The speed of payment transactions was paramount given the focus on moving rush hour traffic through the gates and any innovation used to break this holy grail threshold invariably. Advances in internet data connectivity and on-device computational capability have started to make this less of a bottleneck.

Megatrends

  1. The old-world business model of upfront system license, annual maintenance, and big change requests awarded in long multi-year bids from transit authorities to large fare collection SI firms is getting transformed. New B.O.T. models with a revenue share of farebox revenue between the public and private sectors in a Public-Private Partnership (PPP) framework will gain ground in emerging markets. Clearance & settlement will tend to get simpler, more mainstream, and hence, less expensive as a fraction of the total transit payments system capex+opex. 
  2. The cost of putting up and running a fare collection system as a fraction of the fare value collected each year will go down as newer revenue streams from advertising, loyalty programs, content deals, and anonymized, aggregated data are signed with transport operators or their partners from the banking and technology sector. This goes far beyond the card co-branding games of yesteryears.
  3. As commuters’ portable devices and contactless cards become smarter & more powerful and the back-end servers or cloud infrastructure mirrors this growth, transit payment acceptance terminals, i.e., the bus validators and MRT access control gates plus reader terminals can become dumber and hence less expensive, i.e., the fare media and payment back-end get more intelligent, so the costly terminals need less of it. 
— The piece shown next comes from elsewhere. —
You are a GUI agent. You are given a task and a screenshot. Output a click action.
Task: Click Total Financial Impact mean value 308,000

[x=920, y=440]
  4. More commuters will use multiple modes and multiple hops to make their intra-city journeys and the share of combo-rides, where a personal vehicle or a ride-share service is used together with a train or bus ride, will increase. The point of purchase of rides will move away from the ticket counter or kiosk to the front page of your smartphone, whether you consume the ride with a contactless card, a smartphone, or a fitness band. The ticket machine will be on your phone. 
  5. Mobile wallet providers and digital giants are starting to engage and build businesses in the transit payments transactions field more aggressively as they start appreciating the size and frequency of these transactions and the opportunity to engage commuters in that half an hour or longer of dead time when one is (pretending to be) occupied with one’s phone or closing one’s eyes to catch a nap. Transit will become one of the biggest O2O stories for online marketplaces and wallet providers adding offline merchants (i.e., transit operators) 
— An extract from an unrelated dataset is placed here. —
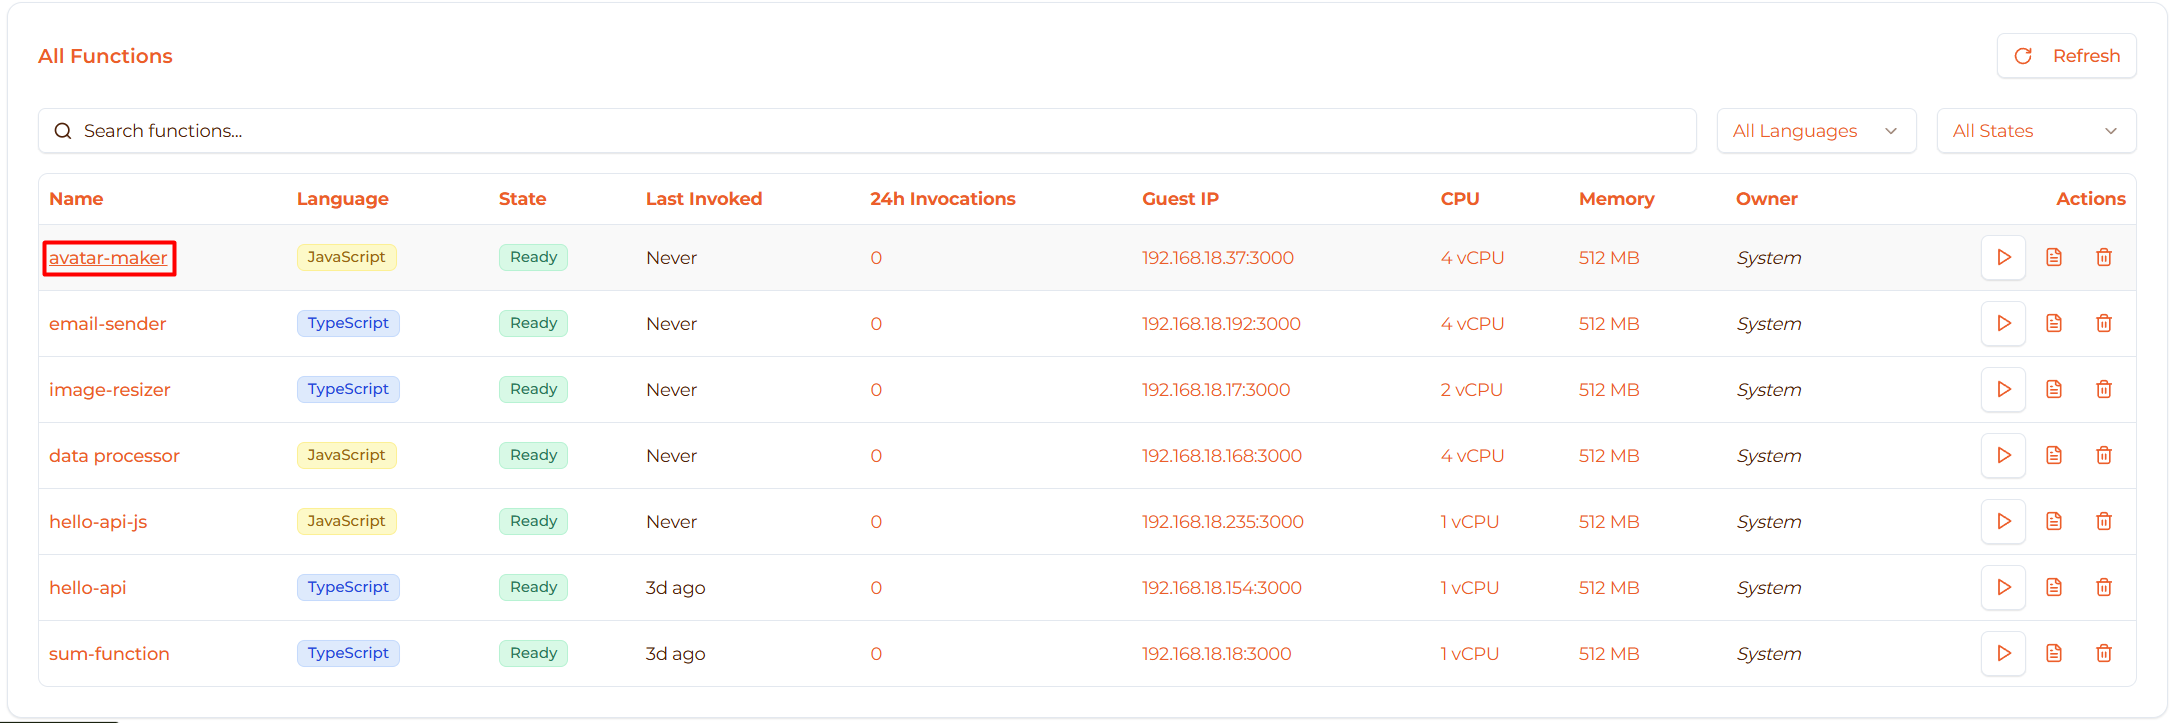The height and width of the screenshot is (723, 2170).
Task: Run the avatar-maker function
Action: click(2003, 257)
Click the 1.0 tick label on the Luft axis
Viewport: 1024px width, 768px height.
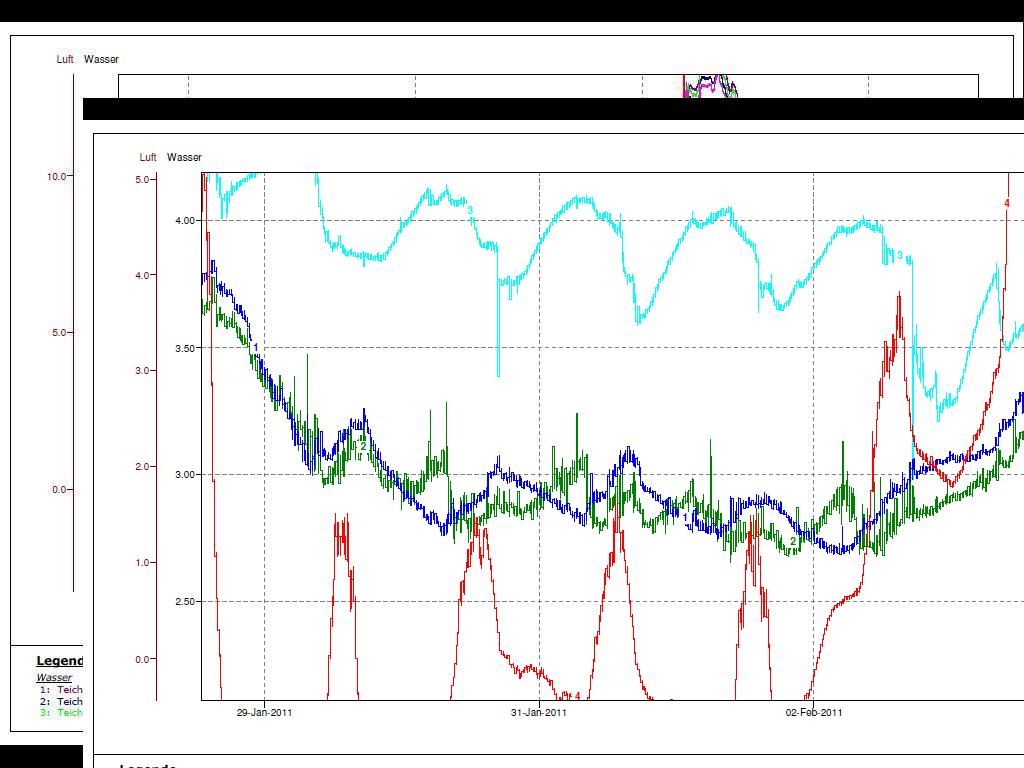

  6. More cities will start supporting options to pull money from riders’ bank accounts, on a per ride or monthly account-based charging model, based on much simpler but a lot more dynamic fare tables of origination and destination points, or may even selectively go to a subscription model (season pass on steroids that are richer and likely a part of local cross-industry subscription package offering credits for content, fitness & active lifestyle, food delivery, and ride-sharing alongside rides on city trains and buses).
  7. National IDs where available, and then digital IDs, will gradually become a bigger part of the transaction mechanics and of solutions balancing privacy and convenience, simplicity, and trust.
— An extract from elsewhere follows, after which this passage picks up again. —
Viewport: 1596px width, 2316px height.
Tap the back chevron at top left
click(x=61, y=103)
  8. It is telling that some early pilots of retail central bank digital currency, like China’s DCEP, are also testing bus fare payments as a use case. We can expect that transit payments will continue to be a lead area for implementation as retail CBDCs get launched and scale in the next five years.

Opportunities 

Transit payments represent one of the biggest set of transaction opportunities for credit/debit products in developed markets and pre-paid/pull payment products in emerging markets that will see interest from mobility & smart city startups, their early-stage investors and global digital giants alike, seeking to boost their transaction frequency and volume. If the transit operators move smartly, not only will they be able to reduce the cost of operations but also gain from a share of value-added services revenue introduced by partners ranging from retail banks to digital wallet companies and telcos. More importantly, they will still be sitting near the center of the new business configuration for their commuters.